Sir – At the time of writing (early August 2014), the Homes and Communities Agency had just allocated more than half of its £1.7 billion grant funding for the 2015-2018 affordable homes programme and it’s clear that some of the biggest landlords are shrinking their bids by between a half and two-thirds of their previous programmes.
This is not good news for either the 1.7 million households currently waiting to be housed or the country as a whole.
Already some providers have warned that the grant rates were too low and the conditions too onerous to justify bidding, and pointed to the replacement of social rents with higher affordable rents combined with the welfare cuts as being unsustainable. Indeed, many landlords in the North of the country warned that low grant rates did not make sense economically in an area where low market rents mean lower affordable rents.
It was hoped that the government’s 10-year rent settlement would provide sufficient stability, but it seems this has been undermined by landlords’ unwillingness to raise rents to levels that are increasingly unaffordable to their tenants.
The news that housing providers could struggle to build sufficient homes after 2015 comes after it was announced that there are concerns whether landlords will even deliver the current 2011/15 affordable homes programme.

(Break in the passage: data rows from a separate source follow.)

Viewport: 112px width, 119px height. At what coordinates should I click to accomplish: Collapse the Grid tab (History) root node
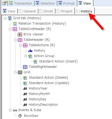[5, 18]
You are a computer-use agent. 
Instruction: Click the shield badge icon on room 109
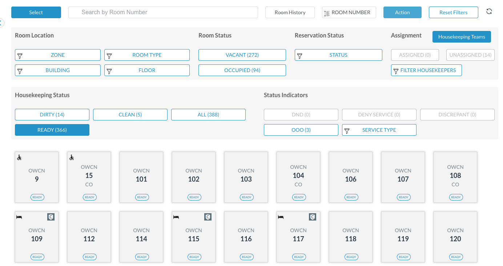coord(51,217)
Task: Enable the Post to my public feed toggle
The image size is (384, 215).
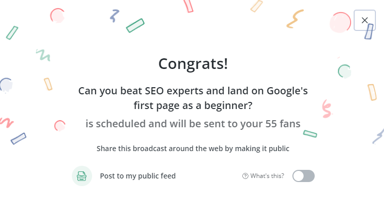Action: [304, 176]
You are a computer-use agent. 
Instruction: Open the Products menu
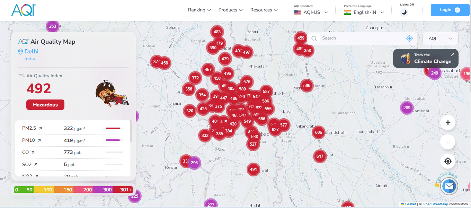click(230, 10)
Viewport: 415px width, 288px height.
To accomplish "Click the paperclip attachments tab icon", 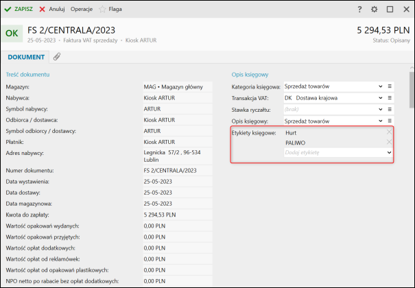I will (x=56, y=57).
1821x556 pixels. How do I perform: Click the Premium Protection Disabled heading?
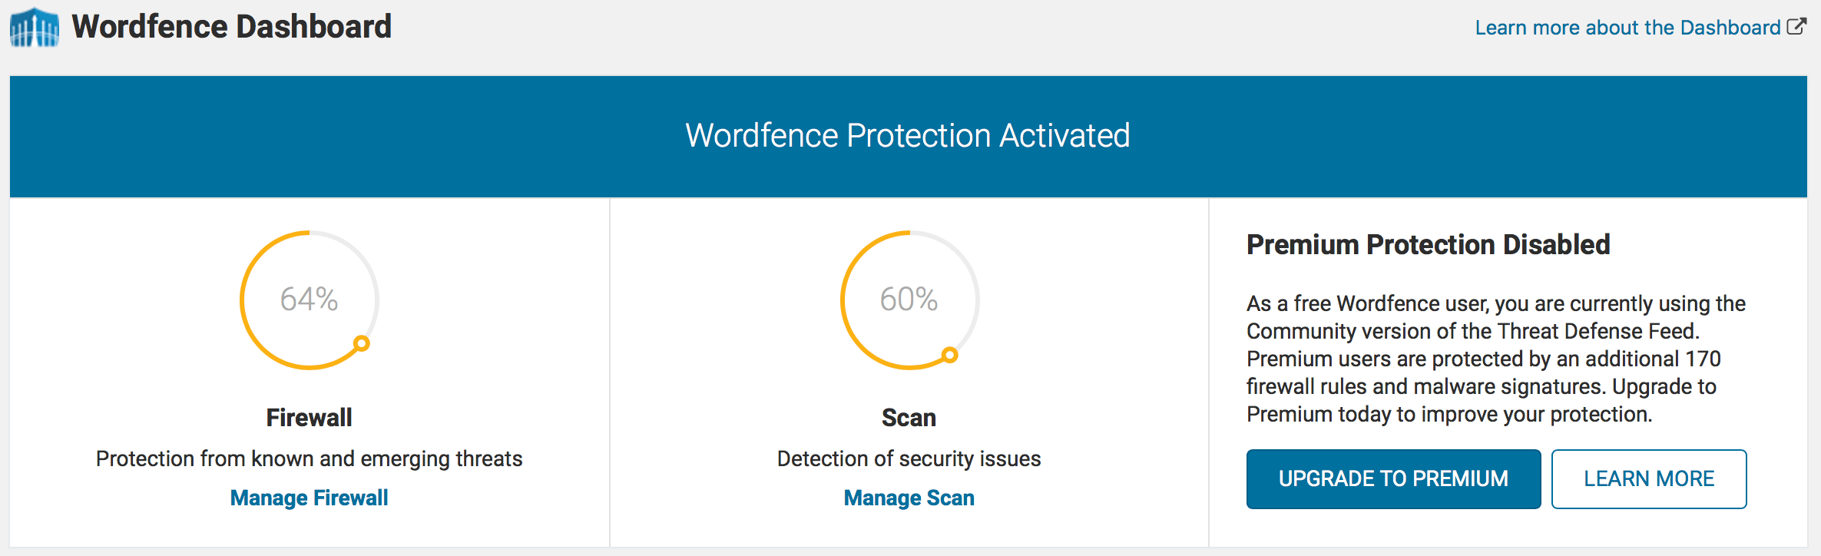1428,244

Government figures show starts onsite had only reached 42,000 by last autumn against a target of 58,000 homes to be completed by March 2015, casting doubts on whether the homes will be finished in time.

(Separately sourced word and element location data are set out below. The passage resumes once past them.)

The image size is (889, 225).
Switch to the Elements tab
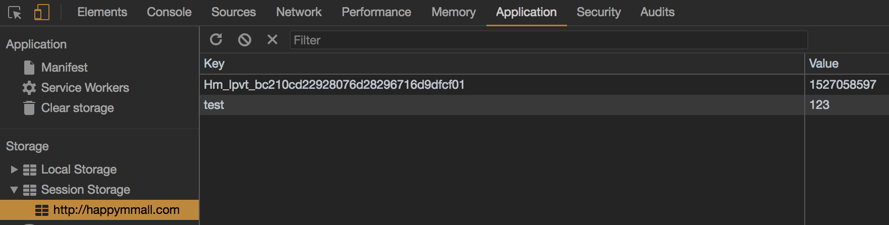pos(102,12)
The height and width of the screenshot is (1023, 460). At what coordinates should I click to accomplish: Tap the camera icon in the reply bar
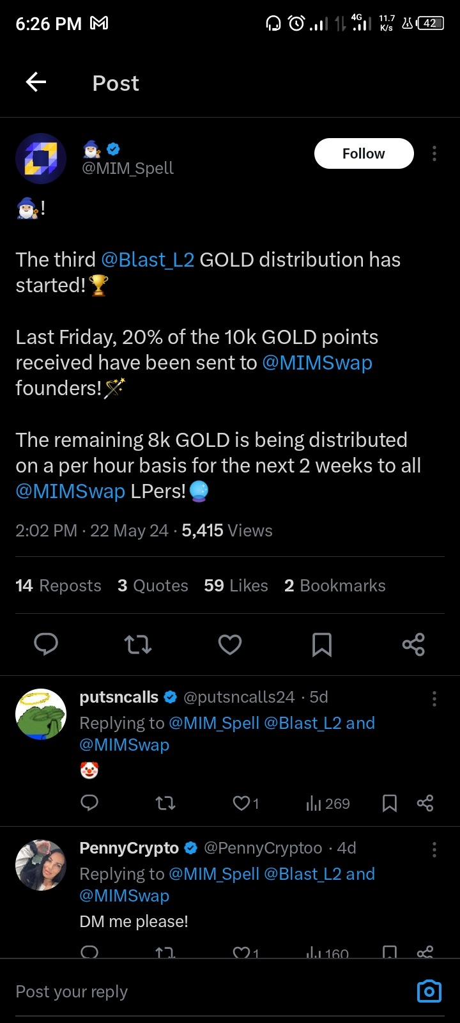coord(429,991)
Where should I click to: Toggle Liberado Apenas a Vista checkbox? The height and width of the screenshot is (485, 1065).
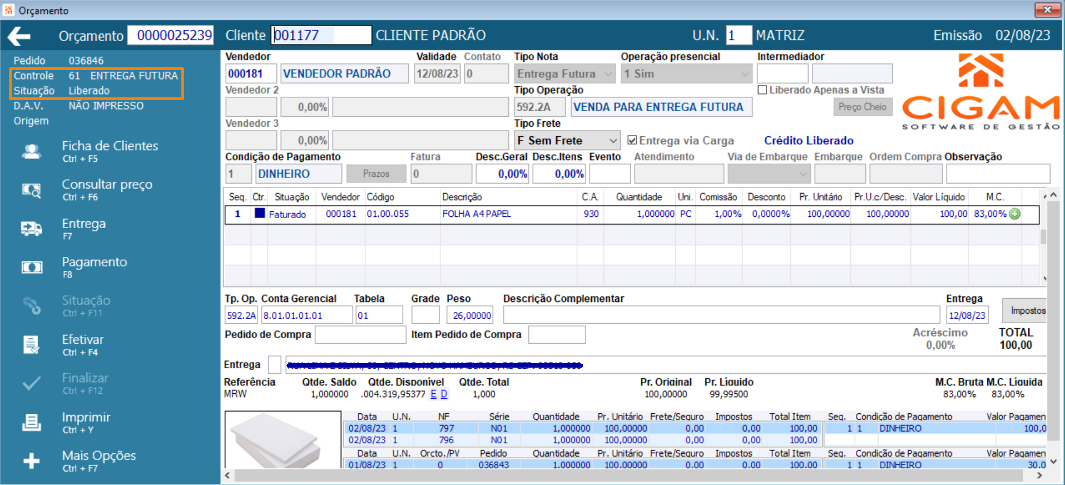(762, 90)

So if housing providers have lost their development appetite (for whatever reasons), where will the future new homes come from? Certainly there has been an increase in private developers bidding for grants, but that on its own won’t be enough.
Someone will have to do something either at government level to encourage landlords to invest in new builds or by the private sector taking a more active role with stock- and land-owning councils. Otherwise the country could be facing a social housing crisis in the next decade.